Ever more commonly, bleaching processes using no elementary chlorine or chlorine compounds are used for the bleaching of chemical pulp. The first-mentioned bleaching is called ECF (elementary chlorine free) bleaching and bleaching which is entirely free of chlorine is called TCF (total chlorine free) bleaching. Especially TCF bleaching is usually preceded by oxygen delignification. After oxygen delignification the pulp can be bleached with chlorine-free chemicals such as ozone or hydrogen peroxide in acid or alkaline solutions in pressure-free or pressurized conditions.
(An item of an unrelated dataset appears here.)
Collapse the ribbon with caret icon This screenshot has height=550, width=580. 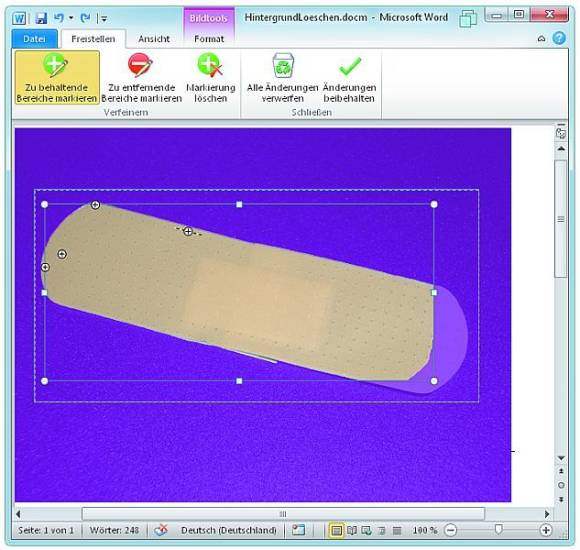click(541, 38)
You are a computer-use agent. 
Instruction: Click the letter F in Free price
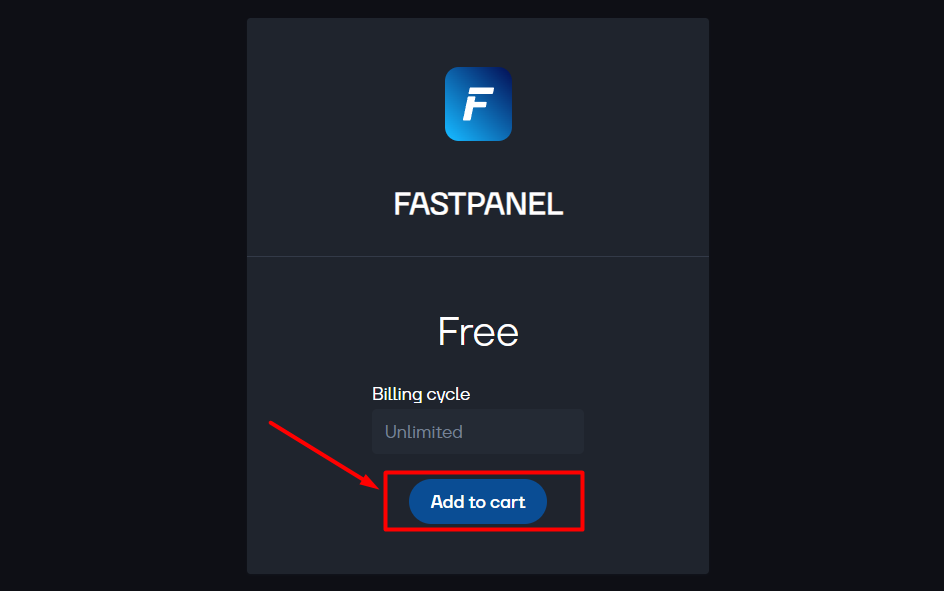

Usable bleaching processes also include bleaching with peroxy compounds (such as peracetic acid, caron acid, or mixtures of peracids), a peroxide-enhanced oxygen step, and a peroxide-enhanced oxygen-alkali step.
Such bleaching steps are most commonly preceded by the binding of heavy metals. The metals can be removed by an acid wash. This is often disadvantageous, since at least some of the subsequent bleaching steps are carried out in alkaline conditions. If heavy metals are removed at a low pH, it is necessary first to use an acid in order to reach a low pH and in the next step an alkali to neutralize the acid. Furthermore, the acid wash removes Mg and Ca ions, which are regarded as advantageous for bleaching. The acid wash may also reduce the strength of the pulp.
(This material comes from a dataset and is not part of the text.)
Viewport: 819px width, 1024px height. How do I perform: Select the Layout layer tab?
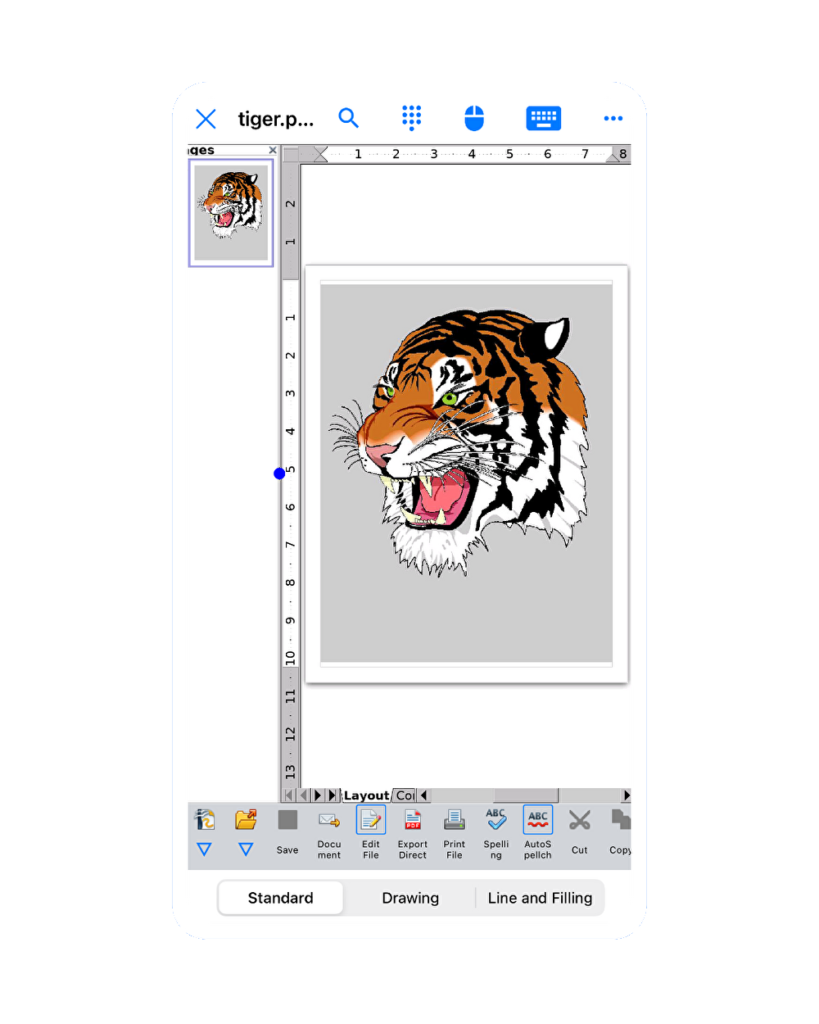point(366,795)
Peroxy compounds such as peracetic acid and hydrogen peroxide are highly susceptible to the catalytic action of heavy metals.
The applicant's WO application publications 95/35406, 95/35407 and 95/35408 describe transition-metal activated bleaching with peroxy compounds in acid conditions. The success of the bleaching presupposes the binding of heavy metals before the bleaching and/or during the bleaching.
In the bleaching with peroxy compounds, heavy metals are bound by using agents which chelate metal ions, for example polyaminocarboxylic acids. These include in particular ethylene diamine tetra-acetic acid and its salts (EDTA) and diethylene triamine penta-acetic acid and its salts (DTPA). The ions the most detrimental in terms of bleaching are manganese (Mn), iron (Fe) and copper (Cu). Also other heavy metals, such as chromium ions (Cr), etc., have a detrimental effect, both on the consumption of peroxy compounds and often on the bleaching result, by reducing, for example, the viscosity of the bleached pulp. Detrimental heavy metals originate in the pulp, the treatment waters and the pulp-treatment apparatus.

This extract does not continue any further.